I am trying to create a plot to compare year to year revenue, but I can't get it to work and don't understand why.
Consider my df:
df <- data.frame(date = seq(as.Date("2016-01-01"), as.Date("2017-10-01"), by = "month"),
rev = rnorm(22, 150, sd = 20))
df %>%
separate(date, c("Year", "Month", "Date")) %>%
filter(Month <= max(Month[Year == "2017"])) %>%
group_by(Year, Month) %>%
ggplot(aes(x = Month, y = rev, fill = Year)) +
geom_line()
geom_path: Each group consists of only one observation. Do you need to adjust the group aesthetic?
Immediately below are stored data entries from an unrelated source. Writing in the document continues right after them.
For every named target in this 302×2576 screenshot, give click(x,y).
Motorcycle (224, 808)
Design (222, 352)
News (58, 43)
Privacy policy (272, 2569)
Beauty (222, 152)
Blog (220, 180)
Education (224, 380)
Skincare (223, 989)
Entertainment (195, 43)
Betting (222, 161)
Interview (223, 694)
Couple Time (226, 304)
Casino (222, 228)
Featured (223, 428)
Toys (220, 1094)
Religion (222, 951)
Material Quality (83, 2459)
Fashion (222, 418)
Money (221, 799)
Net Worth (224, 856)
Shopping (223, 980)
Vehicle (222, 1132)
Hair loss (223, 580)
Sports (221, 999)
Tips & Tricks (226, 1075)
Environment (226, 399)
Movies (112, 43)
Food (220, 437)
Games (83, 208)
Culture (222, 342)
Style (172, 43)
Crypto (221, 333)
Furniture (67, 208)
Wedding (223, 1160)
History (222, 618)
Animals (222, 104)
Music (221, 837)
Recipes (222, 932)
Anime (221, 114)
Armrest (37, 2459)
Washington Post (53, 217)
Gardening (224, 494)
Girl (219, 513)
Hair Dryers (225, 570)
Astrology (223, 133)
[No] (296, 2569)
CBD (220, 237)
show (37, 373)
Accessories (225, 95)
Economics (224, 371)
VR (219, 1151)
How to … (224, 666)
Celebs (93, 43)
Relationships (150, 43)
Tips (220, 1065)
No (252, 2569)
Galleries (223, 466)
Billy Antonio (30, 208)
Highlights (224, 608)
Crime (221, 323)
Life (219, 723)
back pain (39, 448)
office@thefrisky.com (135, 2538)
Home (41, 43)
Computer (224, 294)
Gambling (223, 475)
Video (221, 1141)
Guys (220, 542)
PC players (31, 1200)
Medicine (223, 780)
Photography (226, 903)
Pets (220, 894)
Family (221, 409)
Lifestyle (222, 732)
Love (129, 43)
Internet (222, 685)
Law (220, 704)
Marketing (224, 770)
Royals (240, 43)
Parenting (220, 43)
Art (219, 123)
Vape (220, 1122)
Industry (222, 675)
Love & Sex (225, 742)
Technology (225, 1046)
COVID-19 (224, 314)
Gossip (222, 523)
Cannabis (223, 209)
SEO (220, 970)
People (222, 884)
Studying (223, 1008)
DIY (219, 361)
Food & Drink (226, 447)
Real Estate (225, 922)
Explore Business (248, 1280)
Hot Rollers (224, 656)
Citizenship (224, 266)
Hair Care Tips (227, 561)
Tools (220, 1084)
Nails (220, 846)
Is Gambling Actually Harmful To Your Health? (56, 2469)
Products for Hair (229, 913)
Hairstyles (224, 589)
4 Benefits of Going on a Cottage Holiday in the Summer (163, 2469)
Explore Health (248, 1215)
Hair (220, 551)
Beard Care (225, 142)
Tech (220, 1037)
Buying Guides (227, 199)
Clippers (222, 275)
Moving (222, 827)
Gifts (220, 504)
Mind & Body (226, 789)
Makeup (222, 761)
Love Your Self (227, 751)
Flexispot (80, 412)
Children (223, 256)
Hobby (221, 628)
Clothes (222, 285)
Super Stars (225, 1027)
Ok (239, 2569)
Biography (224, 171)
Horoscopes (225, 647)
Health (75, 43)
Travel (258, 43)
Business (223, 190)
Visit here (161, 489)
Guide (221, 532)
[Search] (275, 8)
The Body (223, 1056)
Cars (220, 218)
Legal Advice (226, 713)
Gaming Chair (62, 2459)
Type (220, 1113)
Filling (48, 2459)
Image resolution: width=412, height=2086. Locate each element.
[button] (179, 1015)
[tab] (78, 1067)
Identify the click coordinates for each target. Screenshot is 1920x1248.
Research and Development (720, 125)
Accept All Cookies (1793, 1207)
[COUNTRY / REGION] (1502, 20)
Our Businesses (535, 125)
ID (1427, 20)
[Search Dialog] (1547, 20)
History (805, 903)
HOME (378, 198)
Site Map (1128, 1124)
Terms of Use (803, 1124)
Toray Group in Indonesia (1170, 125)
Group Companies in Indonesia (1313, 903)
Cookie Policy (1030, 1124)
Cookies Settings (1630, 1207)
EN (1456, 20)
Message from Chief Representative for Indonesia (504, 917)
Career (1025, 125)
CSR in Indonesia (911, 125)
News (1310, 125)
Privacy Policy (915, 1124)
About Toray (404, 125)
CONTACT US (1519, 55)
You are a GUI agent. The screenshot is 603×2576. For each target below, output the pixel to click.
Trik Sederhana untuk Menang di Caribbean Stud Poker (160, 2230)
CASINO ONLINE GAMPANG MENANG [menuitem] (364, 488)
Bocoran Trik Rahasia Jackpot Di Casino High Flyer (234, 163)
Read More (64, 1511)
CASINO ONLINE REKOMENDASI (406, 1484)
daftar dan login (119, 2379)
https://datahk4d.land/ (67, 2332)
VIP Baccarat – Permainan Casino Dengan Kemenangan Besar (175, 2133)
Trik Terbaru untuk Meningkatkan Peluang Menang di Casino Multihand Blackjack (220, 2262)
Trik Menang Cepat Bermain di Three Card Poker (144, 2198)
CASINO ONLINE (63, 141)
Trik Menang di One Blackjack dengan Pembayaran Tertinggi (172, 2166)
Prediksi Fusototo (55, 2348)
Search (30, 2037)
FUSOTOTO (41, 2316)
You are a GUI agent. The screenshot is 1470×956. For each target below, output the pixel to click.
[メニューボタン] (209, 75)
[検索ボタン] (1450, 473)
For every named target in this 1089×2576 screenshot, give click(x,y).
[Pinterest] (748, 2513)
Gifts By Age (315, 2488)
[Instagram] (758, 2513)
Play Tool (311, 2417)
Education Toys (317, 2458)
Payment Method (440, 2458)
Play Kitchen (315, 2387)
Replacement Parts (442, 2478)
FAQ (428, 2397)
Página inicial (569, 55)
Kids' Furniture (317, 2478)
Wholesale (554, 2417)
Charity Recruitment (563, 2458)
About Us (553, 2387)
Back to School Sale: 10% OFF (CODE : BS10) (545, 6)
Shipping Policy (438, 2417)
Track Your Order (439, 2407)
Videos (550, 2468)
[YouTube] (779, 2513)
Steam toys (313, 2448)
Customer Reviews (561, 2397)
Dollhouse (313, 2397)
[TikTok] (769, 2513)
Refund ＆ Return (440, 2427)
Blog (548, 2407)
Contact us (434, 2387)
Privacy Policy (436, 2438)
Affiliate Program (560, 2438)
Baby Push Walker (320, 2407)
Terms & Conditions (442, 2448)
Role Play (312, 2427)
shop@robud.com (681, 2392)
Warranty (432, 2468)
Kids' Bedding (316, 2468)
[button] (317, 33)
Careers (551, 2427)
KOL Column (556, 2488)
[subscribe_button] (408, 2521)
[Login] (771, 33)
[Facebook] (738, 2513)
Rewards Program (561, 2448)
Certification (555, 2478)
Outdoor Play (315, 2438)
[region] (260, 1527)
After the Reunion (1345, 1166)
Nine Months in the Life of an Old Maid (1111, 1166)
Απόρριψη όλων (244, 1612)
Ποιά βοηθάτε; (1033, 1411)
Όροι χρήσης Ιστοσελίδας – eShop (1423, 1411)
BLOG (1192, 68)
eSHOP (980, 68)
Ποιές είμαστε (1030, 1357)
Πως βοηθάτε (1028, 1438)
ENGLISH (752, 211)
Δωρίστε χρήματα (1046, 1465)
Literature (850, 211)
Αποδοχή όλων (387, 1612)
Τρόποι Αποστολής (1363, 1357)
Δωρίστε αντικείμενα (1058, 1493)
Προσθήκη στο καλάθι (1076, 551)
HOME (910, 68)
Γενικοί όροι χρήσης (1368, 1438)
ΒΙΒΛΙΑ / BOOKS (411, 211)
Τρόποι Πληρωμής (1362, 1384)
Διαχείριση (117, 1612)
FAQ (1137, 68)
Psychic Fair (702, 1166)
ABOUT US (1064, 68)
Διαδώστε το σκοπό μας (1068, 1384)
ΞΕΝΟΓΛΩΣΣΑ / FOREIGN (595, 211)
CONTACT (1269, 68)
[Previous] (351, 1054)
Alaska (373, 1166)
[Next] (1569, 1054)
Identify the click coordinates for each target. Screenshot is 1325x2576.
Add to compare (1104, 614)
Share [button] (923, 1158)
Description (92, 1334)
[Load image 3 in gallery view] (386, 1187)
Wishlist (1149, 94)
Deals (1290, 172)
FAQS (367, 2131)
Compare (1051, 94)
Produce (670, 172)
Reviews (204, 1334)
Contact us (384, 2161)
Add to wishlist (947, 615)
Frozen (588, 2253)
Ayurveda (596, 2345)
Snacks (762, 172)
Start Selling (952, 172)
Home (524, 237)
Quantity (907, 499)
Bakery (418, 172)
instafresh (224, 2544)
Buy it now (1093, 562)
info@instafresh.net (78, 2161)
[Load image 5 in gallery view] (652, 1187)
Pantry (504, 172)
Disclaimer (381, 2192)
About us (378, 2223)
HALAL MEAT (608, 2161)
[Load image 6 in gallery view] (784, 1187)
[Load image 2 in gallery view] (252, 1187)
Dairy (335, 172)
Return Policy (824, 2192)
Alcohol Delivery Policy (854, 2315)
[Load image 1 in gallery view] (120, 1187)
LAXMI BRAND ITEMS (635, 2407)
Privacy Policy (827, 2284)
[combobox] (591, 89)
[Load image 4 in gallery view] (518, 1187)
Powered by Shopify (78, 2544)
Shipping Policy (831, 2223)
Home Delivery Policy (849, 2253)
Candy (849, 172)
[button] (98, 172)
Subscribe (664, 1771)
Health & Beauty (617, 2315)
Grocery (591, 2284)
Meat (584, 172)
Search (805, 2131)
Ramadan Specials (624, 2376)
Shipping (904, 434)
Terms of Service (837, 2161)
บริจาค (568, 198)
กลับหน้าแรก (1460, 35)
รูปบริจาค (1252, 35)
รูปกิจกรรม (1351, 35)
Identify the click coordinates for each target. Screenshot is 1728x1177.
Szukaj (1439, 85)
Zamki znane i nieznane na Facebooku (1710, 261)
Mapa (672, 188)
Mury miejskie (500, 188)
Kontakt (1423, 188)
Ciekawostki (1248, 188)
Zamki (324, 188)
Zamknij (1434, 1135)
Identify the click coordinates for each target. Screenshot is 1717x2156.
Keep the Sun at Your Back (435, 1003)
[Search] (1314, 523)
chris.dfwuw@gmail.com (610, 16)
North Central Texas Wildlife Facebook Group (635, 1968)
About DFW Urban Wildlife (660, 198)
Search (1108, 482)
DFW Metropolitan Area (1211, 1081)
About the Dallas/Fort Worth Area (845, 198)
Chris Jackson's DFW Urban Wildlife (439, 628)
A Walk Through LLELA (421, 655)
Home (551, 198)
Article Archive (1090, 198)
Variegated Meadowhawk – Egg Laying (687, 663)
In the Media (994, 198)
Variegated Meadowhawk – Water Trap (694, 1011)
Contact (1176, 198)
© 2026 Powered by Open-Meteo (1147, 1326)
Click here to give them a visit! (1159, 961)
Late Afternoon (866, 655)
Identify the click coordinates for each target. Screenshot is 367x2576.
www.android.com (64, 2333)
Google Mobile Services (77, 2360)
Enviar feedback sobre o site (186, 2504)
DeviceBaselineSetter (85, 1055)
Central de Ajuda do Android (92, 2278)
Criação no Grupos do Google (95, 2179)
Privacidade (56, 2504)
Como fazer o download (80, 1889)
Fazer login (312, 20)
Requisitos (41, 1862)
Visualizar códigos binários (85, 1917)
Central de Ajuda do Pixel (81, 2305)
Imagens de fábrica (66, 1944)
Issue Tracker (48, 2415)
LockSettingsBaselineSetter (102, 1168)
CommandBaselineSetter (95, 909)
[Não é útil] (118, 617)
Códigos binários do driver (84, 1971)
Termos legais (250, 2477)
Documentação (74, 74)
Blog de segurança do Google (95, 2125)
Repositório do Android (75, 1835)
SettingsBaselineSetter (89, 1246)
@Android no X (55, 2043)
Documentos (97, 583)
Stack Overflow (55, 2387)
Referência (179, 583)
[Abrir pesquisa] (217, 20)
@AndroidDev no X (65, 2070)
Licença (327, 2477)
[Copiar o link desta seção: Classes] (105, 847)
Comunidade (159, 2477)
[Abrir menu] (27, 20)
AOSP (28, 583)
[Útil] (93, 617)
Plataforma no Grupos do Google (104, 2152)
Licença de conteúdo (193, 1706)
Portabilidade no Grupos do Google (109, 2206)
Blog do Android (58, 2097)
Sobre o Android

I don't really understand why this isn't working. What I want is two lines that go from January to October.
this should work for you:
library(tidyverse)
df <- data.frame(date = seq(as.Date("2016-01-01"), as.Date("2017-10-01"), by = "month"),
rev = rnorm(22, 150, sd = 20))
df %>%
separate(date, c("Year", "Month", "Date")) %>%
filter(Month <= max(Month[Year == "2017"])) %>%
ggplot(aes(x = Month, y = rev, color = Year, group = Year)) +
geom_line()
it was just the grouping which gone wrong due to the type of variables, it might be usefull if you use lubridate for the dates (also a tidyverse package)
library(lubridate)
df %>%
mutate(Year = as.factor(year(date)), Month = month(date)) %>%
filter(Month <= max(Month[Year == "2017"])) %>%
ggplot(aes(x = Month, y = rev, color = Year)) +
geom_line()
I think ggplot2 is confused because it doesn't recognise the format of your Month column, which is a character in this case. Try converting it to numeric:
... +
ggplot(aes(x = as.numeric(Month), y = rev, colour = Year)) +
....
Note that I replace the word fill with colour, which I believe makes more sense for this chart:
Btw, I'm not sure the group_by statement is adding anything. I get the same chart with or without it.